What Are Histiocytes?

Histiocytes are white blood cells that inhabit connective tissues and normally protect tissues from damage by foreign substances and infection.2 Histiocytes can be classified as dendritic antigen-presenting cells (DAPCs) or macrophages.3

Histiocytic sarcoma that starts from dendritic cells can be localized or disseminated,4 while histiocytic sarcoma that starts from macrophages is the hemophagocytic form of histiocytic sarcoma (the most aggressive type of this cancer). Macrophages are cells involved in the inflammatory process that are capable of phagocytosis, a process in which a cell can engulf particles.3 DAPCs are mostly incapable of phagocytosis and play a role in presenting antigens to trigger an immune system response.3

Localized Histiocytic Sarcoma (LHS)

Localized histiocytic sarcoma grows rapidly as a solitary, locally invasive soft tissue mass.3 The primary tumor most commonly develops in the skin or the subcutis (the fatty layer just beneath the skin) of the extremities. These tumors often will grow to invade the deeper layers of skin and underlying muscle and fascia.3

Localized histiocytic sarcoma can also develop in joints, lymph nodes, the spleen, lungs, or bone marrow.4

When found in joints, it often encircles the joint and involves tendons, the joint capsule, and muscle.3

Primary lesions may also be found in the brain or nasal cavity.3

Localized histiocytic sarcoma has a 60% metastatic rate.3

Disseminated Histiocytic Sarcoma (DHS)

Disseminated histiocytic sarcoma is the preferred term for the cancer historically known as malignant histiocytosis.3 This is an aggressive, multisystem disease characterized by multiple tumors in several organs. The spleen, lung, and bone marrow are often primary sites, with the liver and lymph nodes often affected by metastasis.3

The more aggressive form of disseminated histiocytic sarcoma is classified as hemophagocytic histiocytic sarcoma, which is thought to arise from spleen and bone marrow macrophages.1

This form has a higher metastatic rate and is differentiated by immunohistochemical staining of macrophages (special staining done in a pathology lab).

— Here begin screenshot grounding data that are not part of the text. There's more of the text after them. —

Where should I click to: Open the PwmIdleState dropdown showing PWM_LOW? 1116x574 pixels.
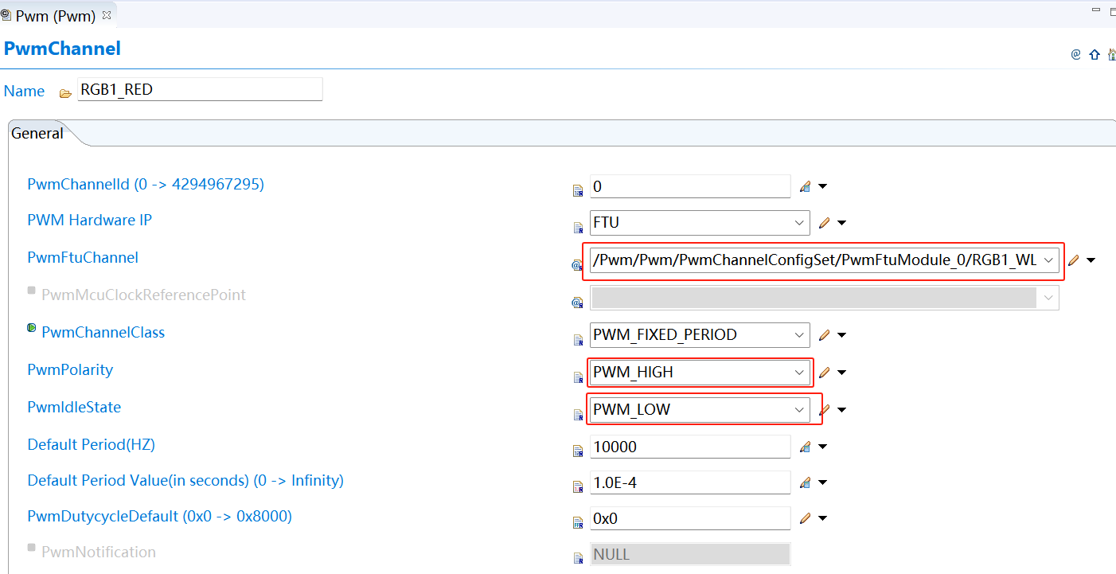click(799, 409)
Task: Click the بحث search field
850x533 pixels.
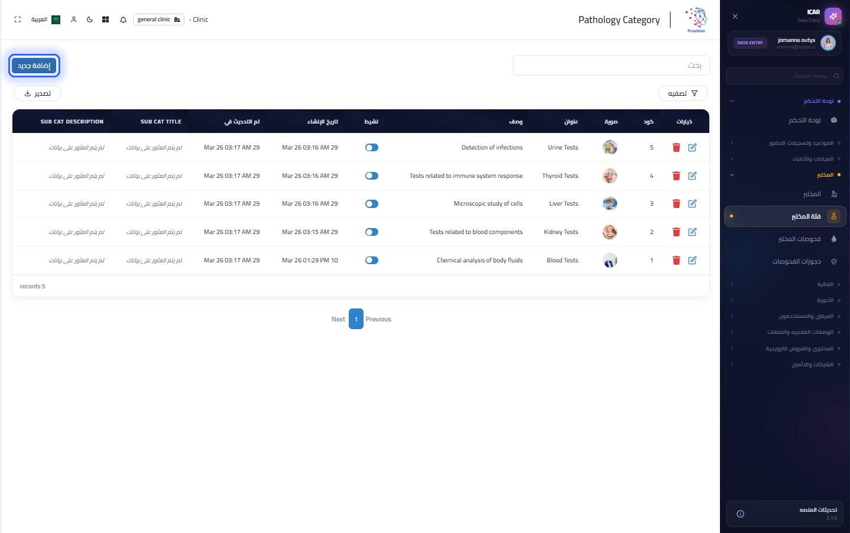Action: pyautogui.click(x=611, y=66)
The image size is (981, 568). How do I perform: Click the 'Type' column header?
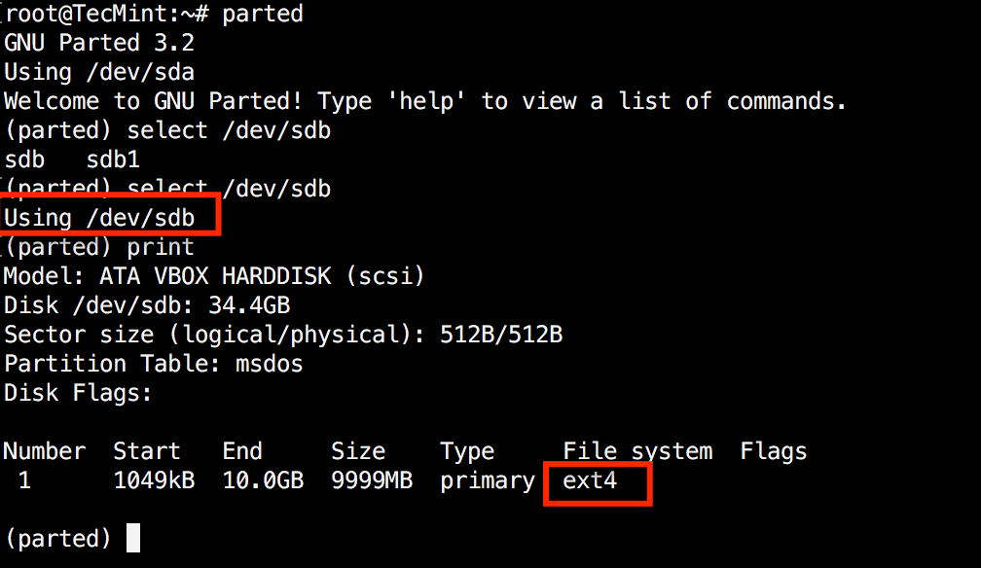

This form is thought to be more aggressive because of its ability to phagocytize, or consume, other cells, including important ones such as red blood cells.5

This aggressive disease spreads quickly, and unfortunately, death typically occurs weeks to months after diagnosis.

Stats and Facts

  • Histiocytic sarcoma is rare, representing less than 1% of canine cancers of the lymphatic system.5
  • Although overall still rare, histiocytic sarcoma is the most common tumor around dogs’ joints.6
  • Histiocytic sarcoma accounts for 5% of primary brain tumors and 4.5% of metastatic brain tumors in dogs.6
  • Three subtypes of histiocytic sarcoma have been identified based on the cell of origin and the clinical presentation of the disease. These include localized histiocytic sarcoma, disseminated histiocytic sarcoma, and hemophagocytic histiocytic sarcoma.4
  • 18.3% of cases are located in the bone or joints.4

What Causes Histiocytic Sarcoma in Dogs

There is no known cause of histiocytic sarcoma, though a few breeds are overrepresented. A genetic mutation has been identified in the Bernese Mountain Dog.2, 3

Risk Factors for Canine Histiocytic Sarcoma

Certain breeds are affected more commonly by histiocytic sarcoma, suggesting a heritable element. Histiocytic sarcoma usually occurs in dogs 6-11 years of age but has been documented in dogs as young as three.6

The breeds that are predisposed to localized histiocytic sarcoma include:3

  • Bernese Mountain Dogs
  • Flat-Coated Retrievers
  • Labrador Retrievers
  • Rottweilers

These four breeds and Golden Retrievers are more susceptible to disseminated histiocytic sarcoma.3

Bernese Mountain Dogs and Histiocytic Sarcoma

Histiocytic sarcoma is a genetic disease in the Bernese Mountain Dog.2, 3 Berners have been shown to be considerably more likely to be affected by histiocytic sarcoma than other breeds. Reports have suggested that up to 25% of Berners will develop histiocytic sarcoma.7 There may be an association between chronic inflammatory conditions and the occurrence of histiocytic sarcoma in Berners.7

Prior joint disease or preexisting orthopedic disease has also been identified as a risk factor. A correlation between prior joint disease and the risk of histiocytic sarcoma around a joint, periarticular histiocytic sarcoma (PAHS), has been reported in Berners and other breeds.6 Dogs with periarticular histiocytic sarcoma were 2.5 times more likely to have preexisting orthopedic disease in the tumor-affected joint when compared with control populations.6

Symptoms of Histiocytic Sarcoma

The clinical signs that an owner will observe for dogs with histiocytic sarcoma will depend on which organ(s) is involved3 and the subtype.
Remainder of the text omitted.